ZADANIE DO WYKONANIA — Podaj dalszy ciąg uzasadnienia wyroku Sądu Apelacyjnego w Katowicach w sprawie o zapłatę, zaczynając po ostatnim zdaniu tego wyroku.

TEKST ŹRÓDŁOWY —
Pełny tekst orzeczenia

Sygn. akt I ACa 446/13

WYROK

W IMIENIU RZECZYPOSPOLITEJ POLSKIEJ

Dnia 10 września 2013 r.

Sąd Apelacyjny w Katowicach I Wydział Cywilny

w składzie:

Przewodniczący :

SSA Małgorzata Wołczańska (spr.)

Sędziowie :

SA Monika Dembińska

SO del. Marta Szczocarz-Krysiak

Protokolant :

Małgorzata Korszun

po rozpoznaniu w dniu 10 września 2013 r. w Katowicach

na rozprawie

sprawy z powództwa (...) Funduszu (...) w W.

przeciwko J. T. (1) i J. T. (2)

o zapłatę

na skutek apelacji pozwanych

od wyroku Sądu Okręgowego w Częstochowie

z dnia 10 października 2012 r., sygn. akt I C 51/12,

1)  oddala apelację;

2)  zasądza solidarnie od pozwanych na rzecz powoda 2 700 (dwa tysiące siedemset) złotych tytułem kosztów postępowania apelacyjnego.

Sygn. akt I ACa 446/13

UZASADNIENIE

Po ponownym rozpoznaniu sprawy Sąd Okręgowy w Częstochowie zaskarżonym wyrokiem zasądził od pozwanych J. T. (1) i J. T. (2) solidarnie na rzecz powoda (...) Funduszu (...) w W. kwotę 117 300 złotych z ustawowymi odsetkami od dnia 12 marca 2010r., z tym zastrzeżeniem, że zastrzegł pozwanym prawo do powoływania się w toku postępowania egzekucyjnego na ograniczenie ich odpowiedzialności do nieruchomości położonej w N. (gminie P.) oznaczonej jako działka o numerze ewidencyjnym (...), dla której Sąd Rejonowy w C. prowadzi księgę wieczystą o numerze (...). W pozostałej części Sąd powództwo oddalił oraz orzekł o kosztach procesu.

Sąd Okręgowy ustalił, iż w dniu 1 czerwca 1993r. pozwani J. T. (2) i J. T. (1) zawarli z Bankiem (...) S.A. umowę o kredyt średnioterminowy na kwotę 1 mld 600 mln zł (kwota sprzed denominacji) w związku z prowadzoną działalnością gospodarczą w formie spółki cywilnej (...) J. i J. T. (2) z siedzibą w C.. Spłata miała nastąpić w trzech ratach, termin płatności ostatniej z nich przypadał na 22 grudnia 1994r. Jednym z zabezpieczeń spłaty kredytu był wpis hipoteki umownej zwykłej w kwocie 1 600 000,00 zł na nieruchomości stanowiącej własność J. T. (2) i J. T. (1) położonej w N. (gmina P.) oznaczonej jako działka o numerze ewidencyjnym (...), dla której Sąd Rejonowy w C.prowadzi księgę wieczystą o numerze (...).

PODANY MATERIAŁ —
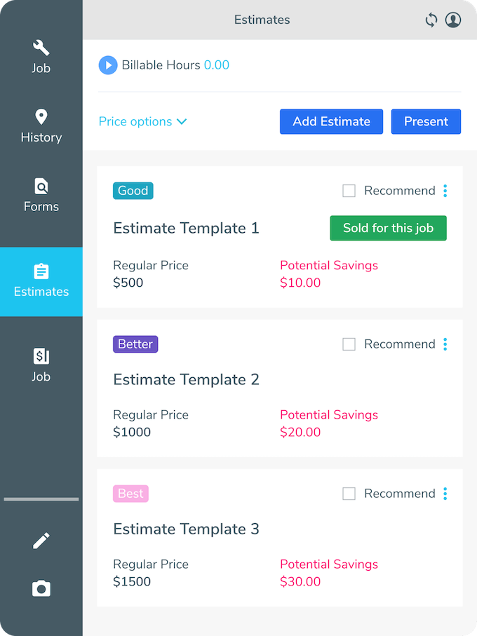Check Recommend for Estimate Template 2
The height and width of the screenshot is (636, 477).
point(349,344)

ODPOWIEDŹ NA ZADANIE —
W dniu 29 stycznia 2007r. (...) S.A. ( Bank (...) S.A.) zbył wierzytelność na rzecz powoda (...) Funduszu (...) w W.. Pozwani byli wielokrotnie wzywani do zapłaty przez „każdorazowych” wierzycieli. Nie kwestionowali oni swojego zadłużenia, zawierali ugody z wierzycielami, zobowiązując się zapłacić dłużną sumę. Ostatnia ugoda, nr (...), została zawarta 2 kwietnia 2004r. W ugodzie tej strony stwierdziły, że zobowiązanie z tytułu udzielonego kredytu według stanu na dzień 28 stycznia 2004r. wynosi łącznie 534 424,09 zł; dłużnicy zobowiązali się zapłacić kwotę 3 600,00 zł, która miała zostać zaliczona na poczet spłaty kapitału przeterminowanego.

Pozwani dokonywali wpłat zaliczanych zarówno na poczet odsetek jak
i należności głównej. Łącznie na poczet należności głównej wpłacili oni 42 700,00 zł. Ostatnia wpłata nastąpiła 10 grudnia 2004r. Na dzień 30 czerwca 2010r. kwota zaległości wynosiła łącznie 788 496,90 zł, w tym 117 300 zł to kwota należności głównej.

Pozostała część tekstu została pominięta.